No mention is made of what a typical adult working day might look like for denizens of his start-up city either. Gig workers who have to work at the busiest times of day. Shift workers with early, late, or overnight shifts. Even typical tech start-up engineers and business professionals work 60+ hours a week: school from 7 a.m. to 7 p.m.? Thanks to the DAOs he proposes they will additionally need to make time to participate in complicated governance voting; a new layer of unpaid work to add to things like raising a family, household chores, etc.

Yet he writes: "The message is clear: more educational opportunities can help a society discover and nurture the next generation needed to take us to the next energy level. Unfortunately, intergenerational mobility has been falling; wealth and other outcomes are becoming more entrenched. And as the energy ceiling falls, for the first time in a long time, by many metrics, children are leading worse lives than their parents. An American born in the 1940s had a greater than 90% probability of being better off than their parents [...]. A child born in the 1960s had around a 60% probability. The American Dream died in the 1980s with the oil crisis, when the probability of a child born in that decade earning more than their parents became a coin toss: fifty-fifty."

What chapter twelve showed me was that Muthukrishna is writing from a very particular perspective: his own. That's fine, but in my opinion it leads him to over promise his Theory of Everyone and lays bare its limitations. In particular, we find that we must fully buy in to goals like wealth creation and progress. Note that these words are doing a lot of heavy lifting in Muthukrishna's book. Indeed, in order to solve the paradox of diversity, which he brings up multiple times, it would seem that we all need to align with Muthukrishna's goals. Apparently, a diversity of goals is not included.

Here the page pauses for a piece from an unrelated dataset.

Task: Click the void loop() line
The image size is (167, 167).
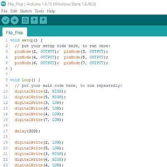Action: (25, 80)
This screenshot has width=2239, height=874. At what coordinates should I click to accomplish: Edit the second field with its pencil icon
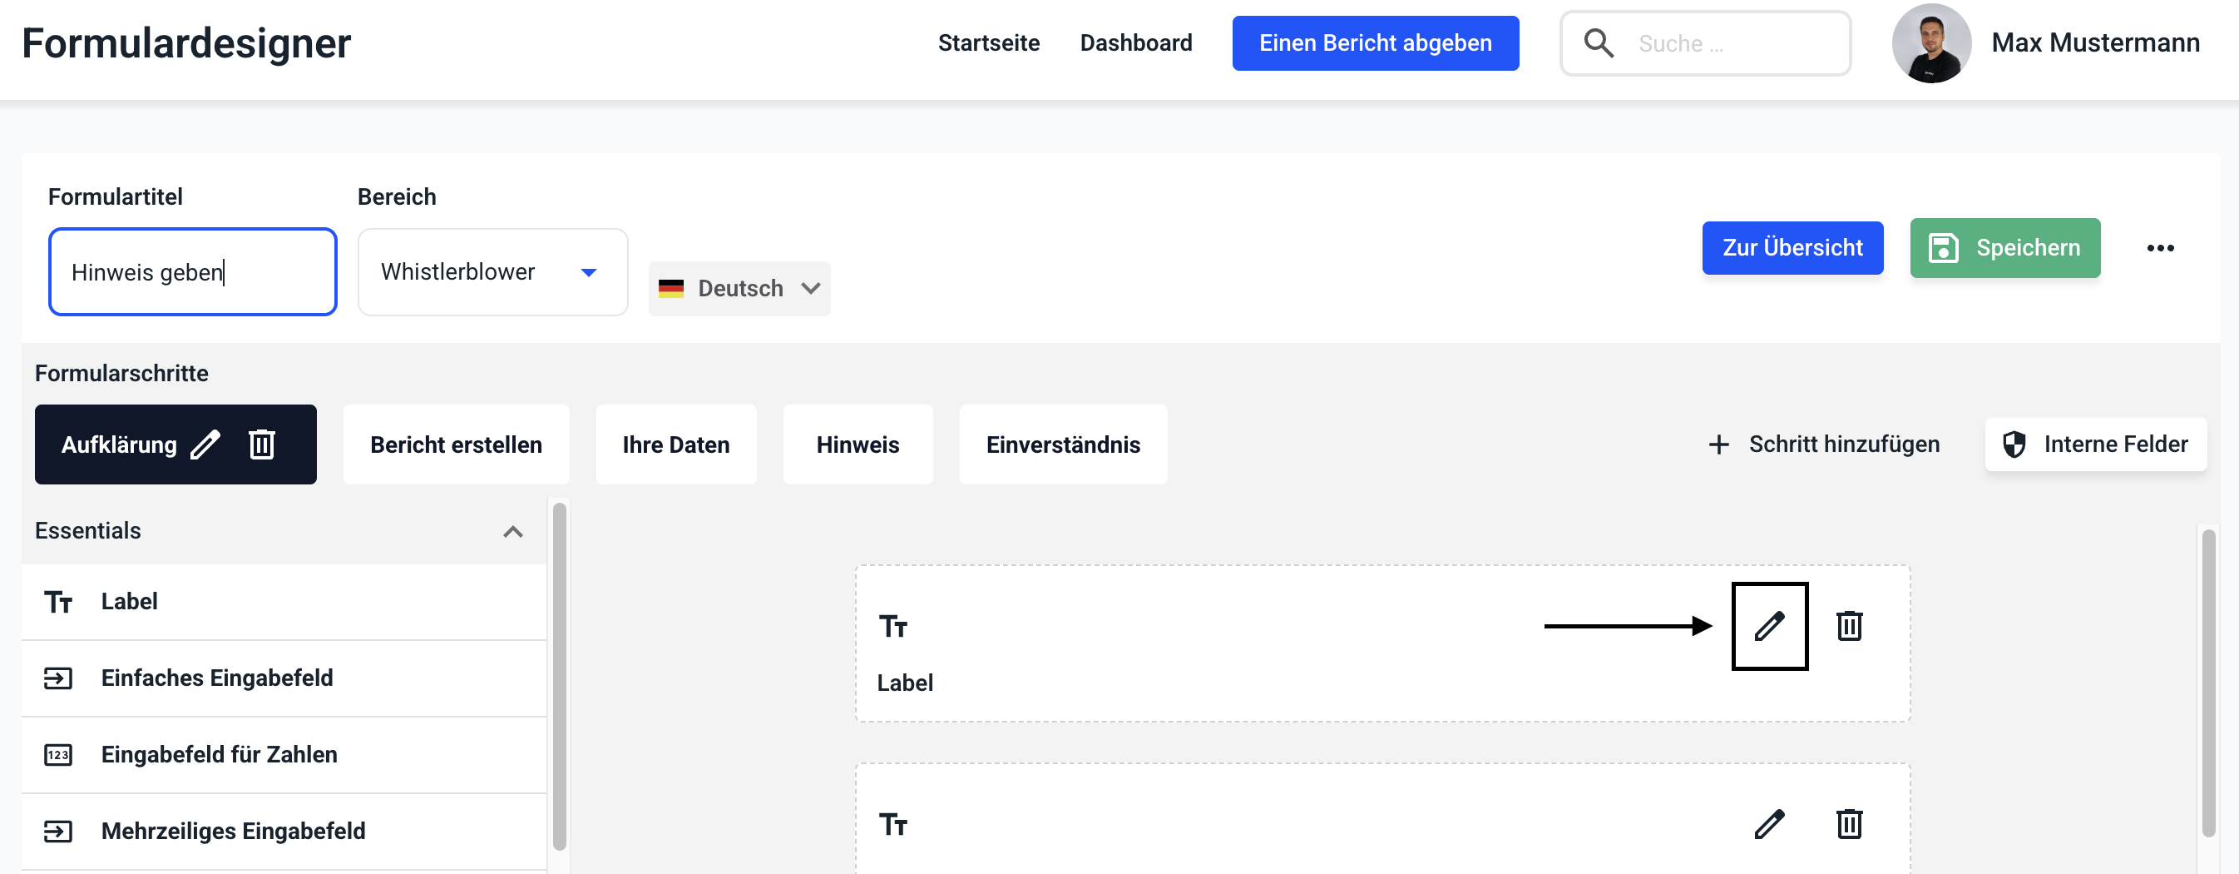click(x=1769, y=824)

A human existence that is dignified and respected as such, without creating wealth or otherwise being productive, would seem not to fit in with his idea of "everyone". If we take his narrative at face value there's not much room for that kind of diversity. Ultimately, I'm not sure how his vision of the future overlaps with the American Dream either.

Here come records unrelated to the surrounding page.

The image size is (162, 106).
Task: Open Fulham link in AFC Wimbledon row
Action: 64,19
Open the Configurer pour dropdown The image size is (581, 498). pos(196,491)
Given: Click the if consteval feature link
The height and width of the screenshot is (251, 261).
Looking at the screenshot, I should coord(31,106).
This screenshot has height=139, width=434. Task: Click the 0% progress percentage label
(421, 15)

Some may think my comments above are overly harsh. It is true that Muthukrishna's book, especially the first half, has many interesting and thought-provoking ideas that do come together into a loose model of human intelligence. And I do think it is important that we think more about humanity's strengths and weaknesses and the larger histories and structures that guide as well as limit us at higher levels of cooperation. The Theory of Everyone is a fascinating and surprisingly easy read in that regard. I caution the reader to take Part II: Where We're Going with a grain of salt, but on the other hand, I applaud his effort to get at foundational issues and start the task of planning ahead for a future that I think is going to be pretty wild one way or the other.